A rat census can never be taken; but, estimating that there is one rat for every human being on these islands, or less than one rat for every acre of ground, a moderate estimate would give us 40,000,000 rats at any one time. It has been calculated that a rat does at least 7s. 6d. worth of damage during the course of the year: hence in Great Britain and Ireland, we may annually charge them with a loss of at least £15,000,000!
From what has been said it is obvious that rats cause enormous damage to humanity, which is counterbalanced by the almost infinitesimal good they do as scavengers. I do not propose to consider in detail the harm they do as disease-carriers, but one cannot forget that the rat is the primary host of Trichinella spiralis, which, when conveyed from the rat to the pig, and—by eating uncooked or imperfectly cooked pork—from the pig to man, causes severe and very fatal epidemics, and enforces the expenditure of large annual sums on meat inspection. They further convey a virulent form of equine influenza from one stable to another, and also the ‘foot-and-mouth’ disease.

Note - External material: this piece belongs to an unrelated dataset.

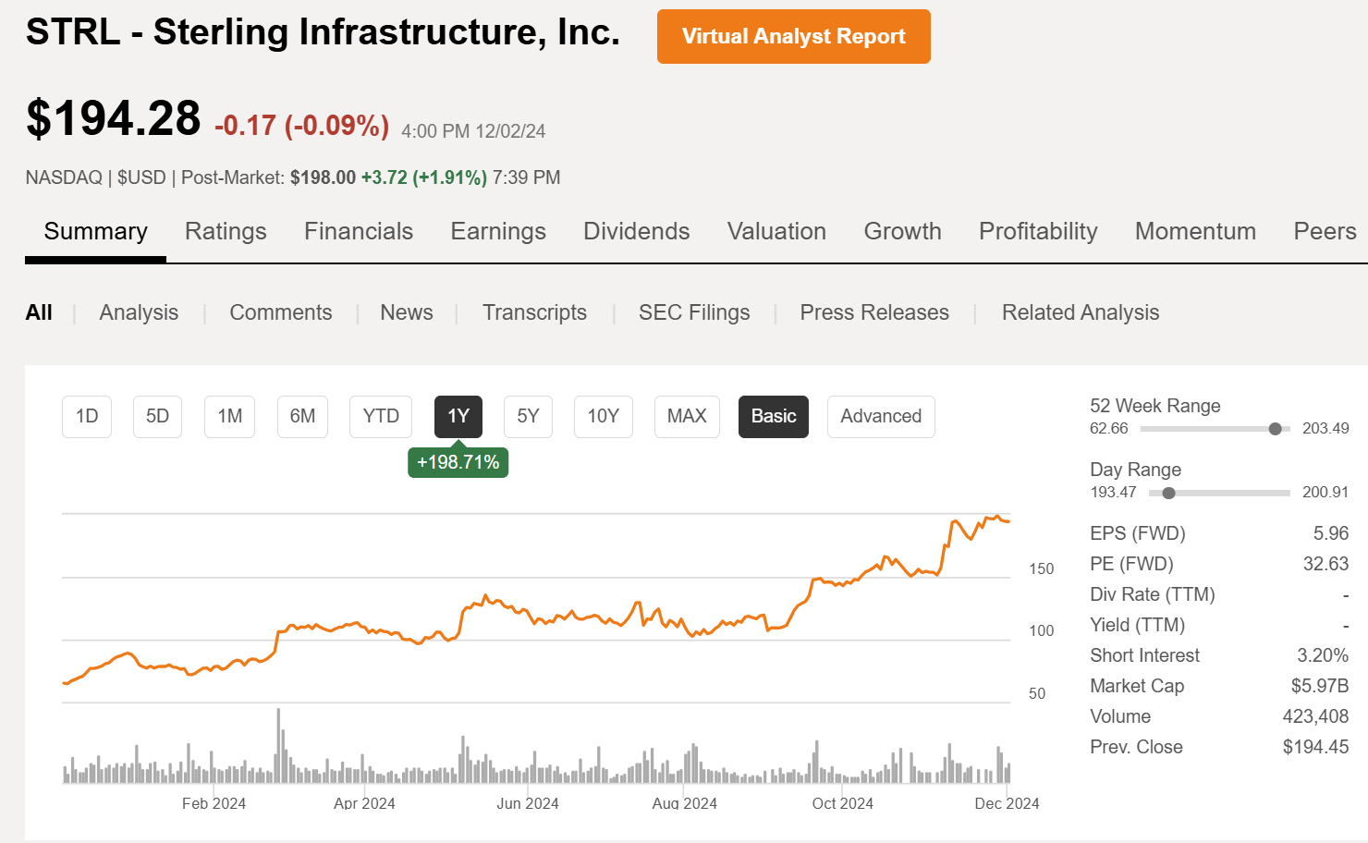This screenshot has width=1368, height=843.
Task: Set chart range to 6M
Action: tap(302, 416)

But what is infinitely more important to man than all the other injuries put together is the harm they bring to suffering humanity by conveying the bubonic plague from one patient to another. The plague under which India and great parts of Burma are ‘groaning and travailing,’ is caused by a specific bacillus discovered in 1894 by Yersin at Hong-Kong. It flourishes in other vertebrates besides man and the rat, but, owing to the migratory habits of the latter, the rat is the most effective agent in the spread of the disease. Both species of rat seem about equally susceptible, and the presence of the microbe showed no special relation to either the age or the sex of either species. The microbe is conveyed from rat to rat and from rat to man by a flea.
The destruction of the rat is now being urged on all hands, and in the near future we shall probably see a considerable diminution in their numbers in the more civilised countries of the world. This will mean a considerable upset in the balance of power of the almost hidden fauna which surrounds us on all hands. It may even, as the Medical Officer of Health for Bristol has pointed out, lead to an increase of immigration of ship-rats—those most likely to be infected by plague—to take up the places vacated on land by the slain. By one of those commercial agencies—I do not propose to go into the merits of any one of them—which the enterprise of our merchants is now pressing on the public, a large landed proprietor a few months ago completely freed his buildings of rats and mice. A few weeks later his house and out-buildings were overrun by swarms of what to him—for in the time of the rats and mice he had never seen one—was a new and formidable insect. He sought the aid of the Royal Agricultural Society, who referred the matter to their scientific adviser, who pronounced the insects to be cockroaches!
Mr. H. Warner Allen, the representative of the British Press with the French Army, writes as follows in the Morning Post:—
Of the smaller trench annoyances few are more worrying than the plague of rats. Shelters and trenches, no matter where they are made, whether in woods or open fields or on the mountainside, become immediately infested with the objectionable creatures. In one case within my own personal knowledge they drove a French officer out of a comfortable and commodious dug-out into a damp and melancholy shelter, which was to some extent protected from them by sheets of corrugated iron. The plague had attained considerable dimensions before a really organised attempt was made to deal with it, and there were many cases of rats actually biting men who were chasing them down the trenches.
Terriers have proved of considerable assistance. Trains full of dogs have been dispatched to the Front, and poison has been fairly effective. Lately, a reward has been offered for every dead rat brought in by men in the trenches, and regular battues have been organised. In a single fortnight one army corps alone has disposed of no fewer than 8000 rats. At a halfpenny a rat this has involved an expense of £16, and it was certainly money well spent. The sport of rat-catching on such very advantageous terms has proved very popular among the men, who now suggest that the standing reward offered for the more dangerous and more exciting form of sport involved in the capture of a German machine-gun should be raised to a higher figure.
Ferrets have been largely used in the British trenches, but their price is now very high, and the supply is very limited. The method which has had some success in combatting the rabbit-plague of Australia—killing all captured females and let all captured males loose—is certainly worth a trial. Rats will gnaw through concrete, but not if plenty of pieces of broken glass be mixed with the concrete. They will never cross a band of tar which has been kept liquid by mixing with grease. In the French trenches, special rat-runs are dug and these are provided with ‘live’ wires. On touching one of these the rat is electrocuted.
In the eighteenth century, among the officers of his ‘Britannic Majesty,’ was an official rat-catcher, whose special uniform was scarlet, embroidered in yellow worsted with figures of field-mice destroying wheat-sheaves. Inquiry at the Lord Chamberlain’s office has satisfied me that the officer still exists and still catches rats, but I fear the uniform has been abolished. However, a book has recently appeared dealing officially and exhaustively with all matters of this kind, and as soon as I can come by it, I will look the matter up. Should this dignified uniform have really disappeared, might not a humble petition be presented that it be revived? Surely, never more than at the present time should the honour and glory of the rat-catcher be exalted!